The surface is better than the hiwin 0.02 mm guidelines for installing linear rails of std precision.
I´ve done this perhaps 20 times on 60 rails.
Std tests like ground machinist straight edges (light test), mounting blocks per hiwin with dti, etc, all show consistently the same results.
Proof:
My VMC frame is mostly accurate to about 0.02 mm throughout, measured with 2 x 4-sided precision machine builders precision levels of 0.02 mm / 1 m.
Most of it trends to 0.01 mm, and ends trend to larger errors towards 0.02 mm (acceptable according to hiwin).
Vertical rails of 1000 mm. 12 x 35 mm HTD-W blocks.
About 1000 hours extra work to disassemble, transport, strip, 2-prt epoxy paint, reassemble, realign.
4 king bolts lost in transit (70x70x600 mm solid tool steel billets, 45 kg each).
Any of the 35 mm wide Hiwin HTD-W carriages move easily under light hand pressure.
The assy of 4 carriages each side, vertical, z axis, front, that is double-constrained, moves with moderate pressure == 6-8 kgf plus plate mass (30 kg).

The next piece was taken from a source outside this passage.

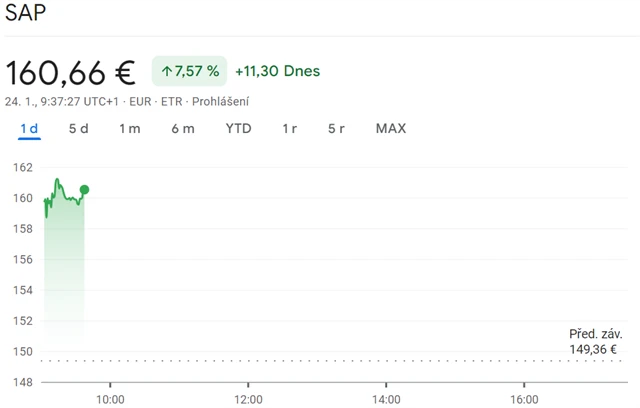
Task: Click the 10:00 time axis label
Action: tap(110, 399)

The torsion plate assy is about 10-40x more rigid than a single track with 35 mm carriages, and about 4x more accurate due to geometric averaging.
Since light hand pressure will move the carriages, each with 4000 kgf carrying capacity for 2 M meters, and they will bind significantly against rails that are not "flat", the assy is sufficiently "flat" or straight.
And 4 carriages rigidly mounted into a 300 x 450 mm x 10 mm steel plate will not bend or squirrel when running up and down the vertical track.
Hiwin states this as an alternative assy method, so do other linear manufacturers.